戦国時代を歩く
山名四天の筆頭、垣屋氏の城を訪ねる


かつての但馬国府は、平成の大合併で豊岡市となった城崎郡日高町にあった。戦国時代、日高町域を支配下においたのが山名四天王の筆頭、垣屋氏であった。垣屋氏は東国武士である土屋氏の一族といい、南北朝時代に但馬守護になった山名氏に従って上野国から西遷してきた。明徳の乱の活躍で山名氏の信頼を得た垣屋氏は、但馬守護代に任じられ、但馬国府南方に宵田城、三方方面に楽々前城、三方富士と呼ばれる鶴ヶ峰にそれぞれ城を築き、さらに竹野に轟城を築いて一族を配した。
総領家は楽々前城に拠り、宵田・轟の一族を統括して、山名氏家中に重きをなした。戦国時代になると衰退した山名氏に代わって、垣屋氏、太田垣氏、八木氏、田結庄氏が自立、割拠して四家が但馬を支配する勢いを示した。やがて、但馬に毛利氏、織田氏の影響が及んでくると、四家はそれぞれの思惑で対立するようになり、さらに垣屋氏も一族が分裂する事態となった。垣屋氏総領家は豊臣大名として生き残ったが、関が原の合戦に西軍に味方したため没落してしまった。

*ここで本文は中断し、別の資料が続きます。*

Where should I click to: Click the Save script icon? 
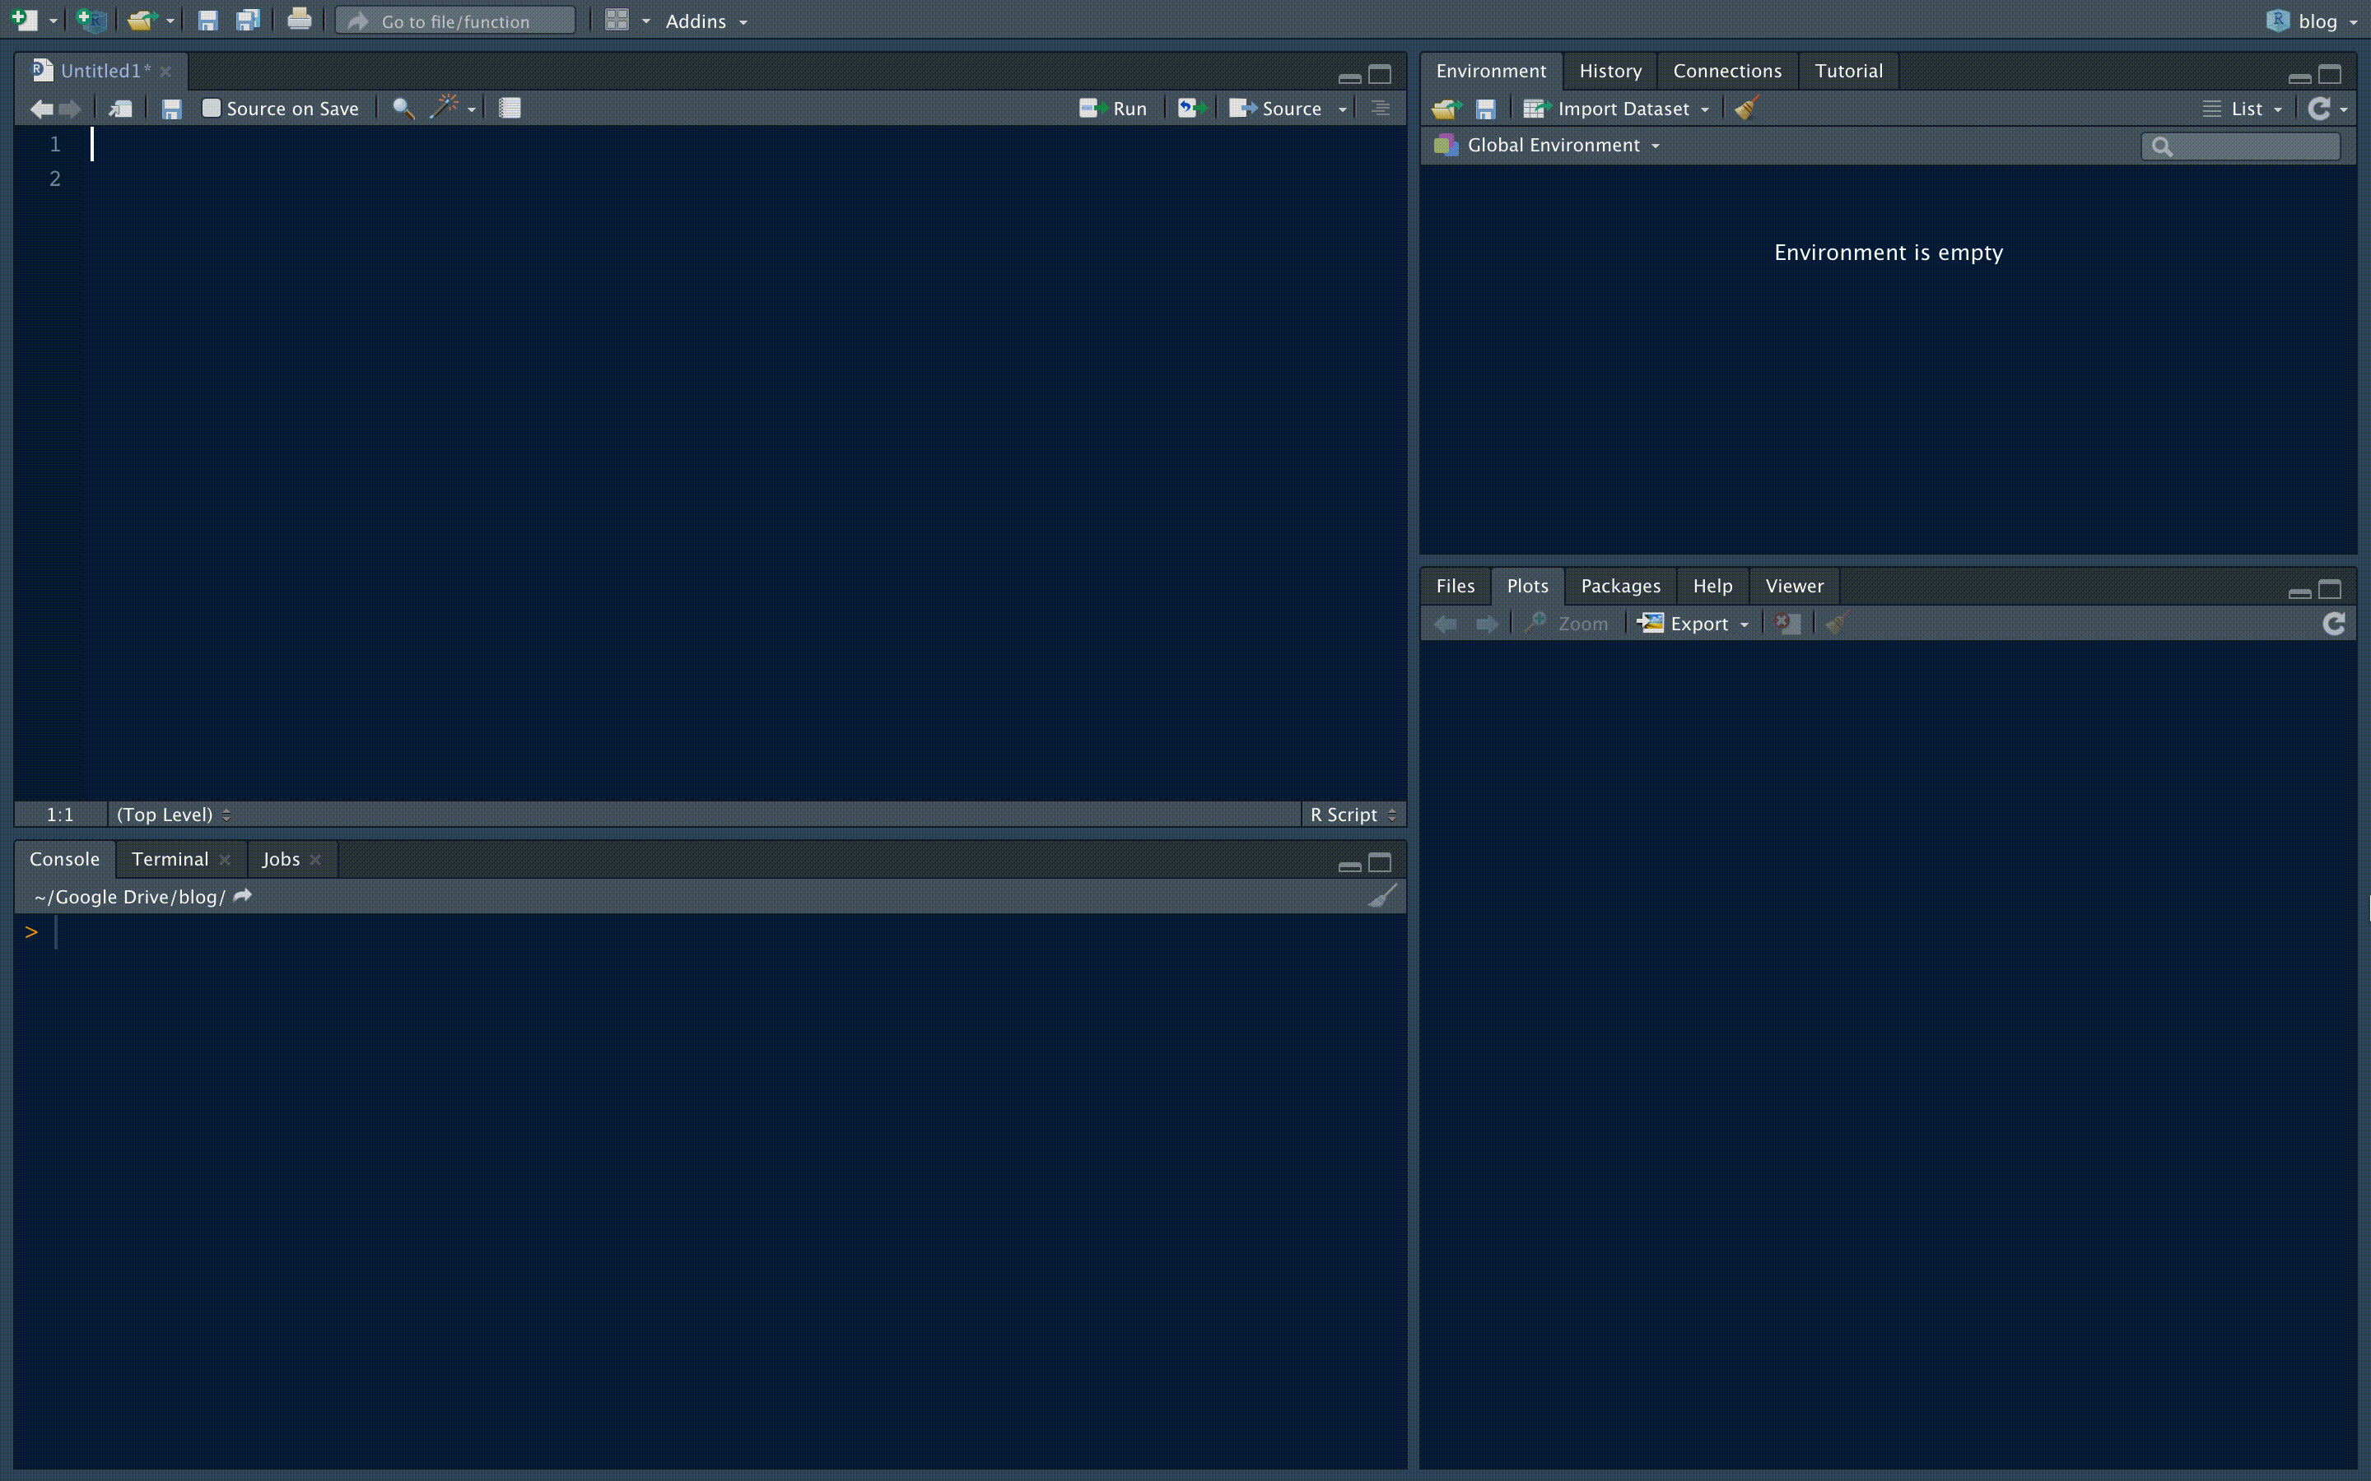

西方より楽々前城址を見る ・ 常光寺後方の楽々前城址 ・ 常光寺後方の伝家老屋敷跡 ・ 城址山麓の遺構



常光寺から鶴ヶ峰城址を遠望 ・ 後方の高峰が鶴ヶ峰城址 ・ 観音寺山門後方に鶴ヶ峰を見る ・ 南方から見た宵田城址 ・ 北方から宵田城址を見る


宵田城のある城山トンネルを抜け、弥布の交差点を左折すると但馬国府跡がある。そこから西方へと続く稲葉川流域一帯が、かつて垣屋氏が割拠したところである。垣屋氏は阿瀬金山を支配下におき、菩提寺布金山隆国寺を建立、但馬の有力国衆へと成長した。
垣屋氏総領家が拠った楽々前城は、守護山名氏が本拠とした此隅山城につぐ規模で、標高307mの山上に東西51m、南北22mの主郭を中心として、二つの尾根に曲輪を配した連郭式の山城である。縄張り図などによれば、石垣で固められた虎口を有し、堅堀、畝状堅堀、土橋、堀切、高い切岸を駆使した複雑な設計で、四天王筆頭垣屋氏にふさわしい城である。西方の山裾の常光寺から城址への道があり、山上を目指したが、あまりのブッシュに遮られ、登城はあきらめざるを得なかった。一方、宵田城は標高156mの山上に虎口を有した主郭を中心に、五方向に延びる尾根に大規模な曲輪や堀切・竪堀、北斜面には畝状竪堀を配置した堅城である。城址へは東方山裾に鎮座する鹿島神社方面から道があるというが、 準備不足でこちらの登城も断念せざるをえなかった。


【垣屋氏の城に登る】 楽々前城/ 宵田城/ 轟 城



菩提寺

垣屋隆国が建立したという菩提寺-布金山隆国寺。堂々たる寺院で、境内の其処彼処に垣屋氏の家紋と思われる「七曜紋」が見られる。